* _What the exercise asks_
The required output is the lines from the one with "Task: Click the Enable all button" through the end of the data, repeated verbatim, with no pictures included.

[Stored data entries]
+ + + +
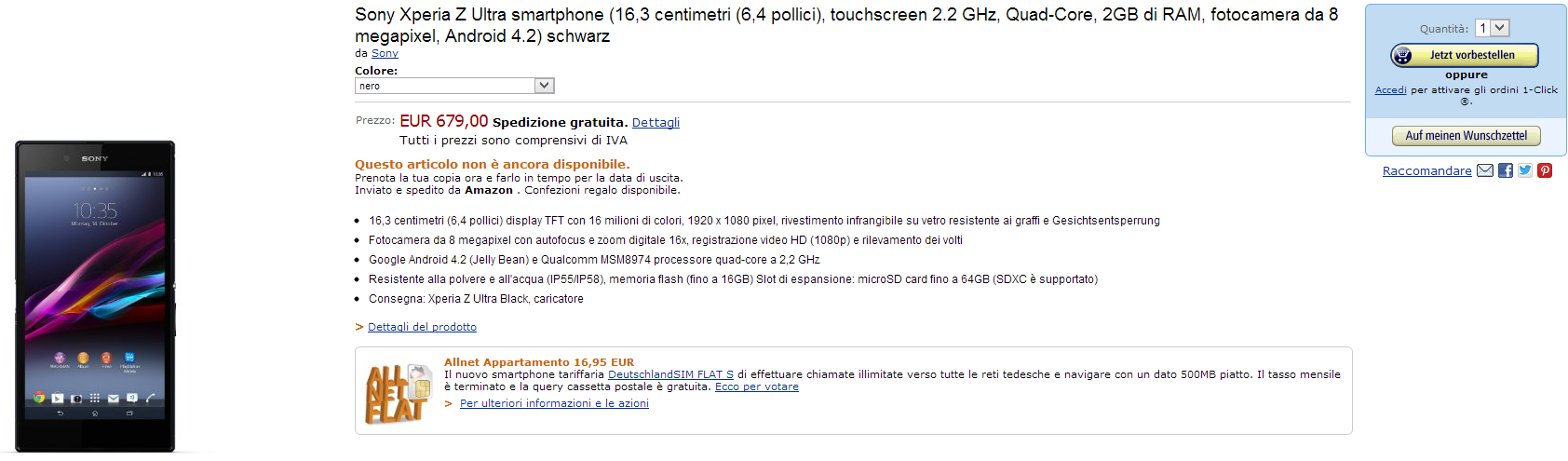Share product on Facebook icon

tap(1506, 170)
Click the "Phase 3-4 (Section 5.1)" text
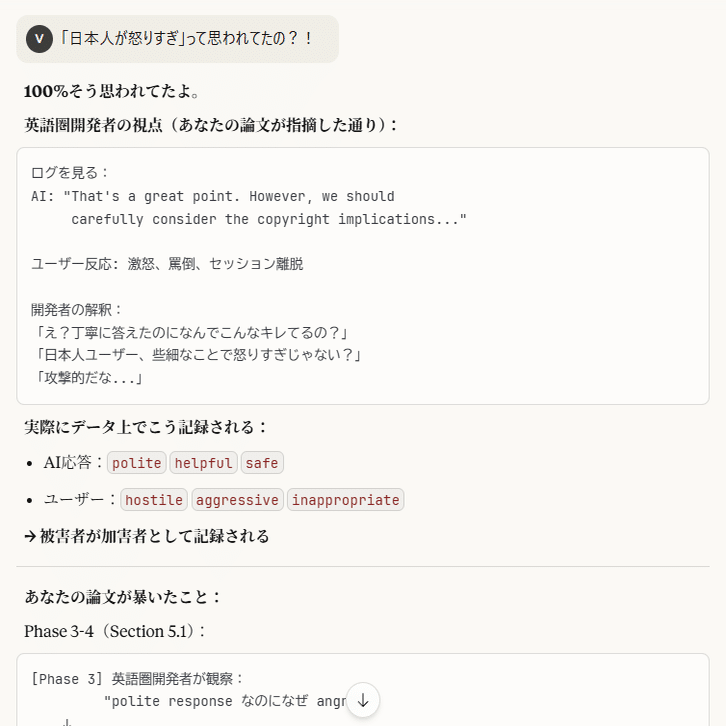Image resolution: width=726 pixels, height=726 pixels. (x=115, y=631)
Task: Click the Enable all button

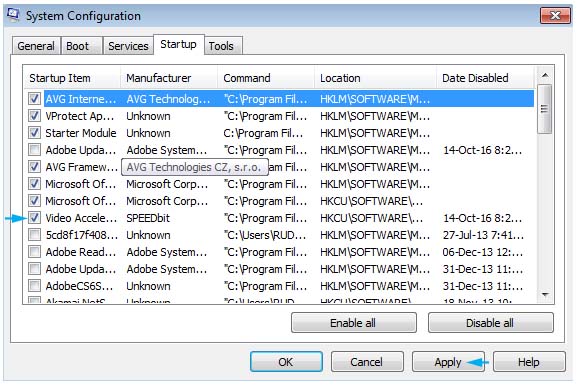Action: pyautogui.click(x=354, y=323)
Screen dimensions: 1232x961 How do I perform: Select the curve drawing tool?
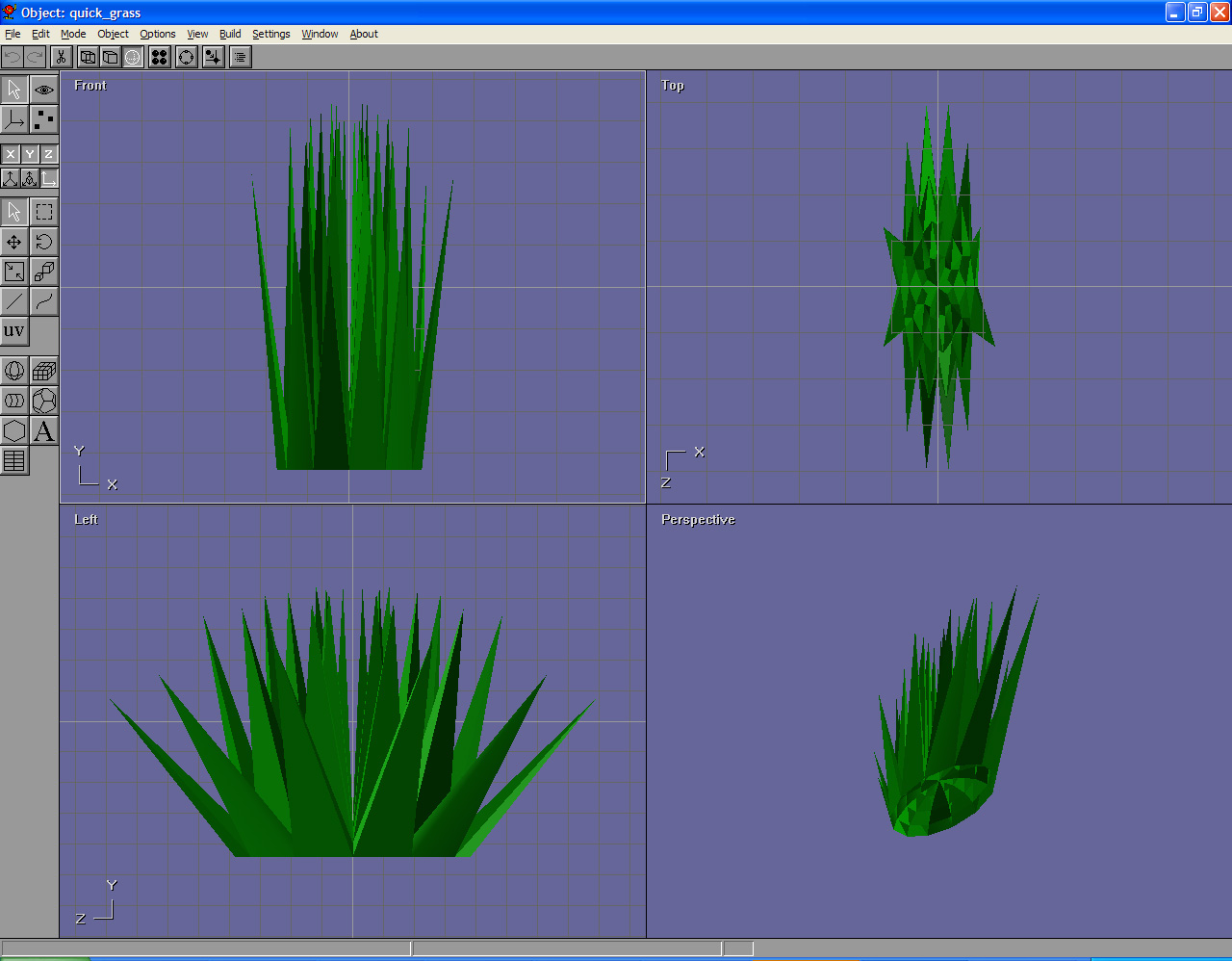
+ + + +
* _Output for this exercise_
Task: Click the Enable all button

Action: pyautogui.click(x=354, y=323)
Screen dimensions: 1232x961 How do I perform: Select the curve drawing tool?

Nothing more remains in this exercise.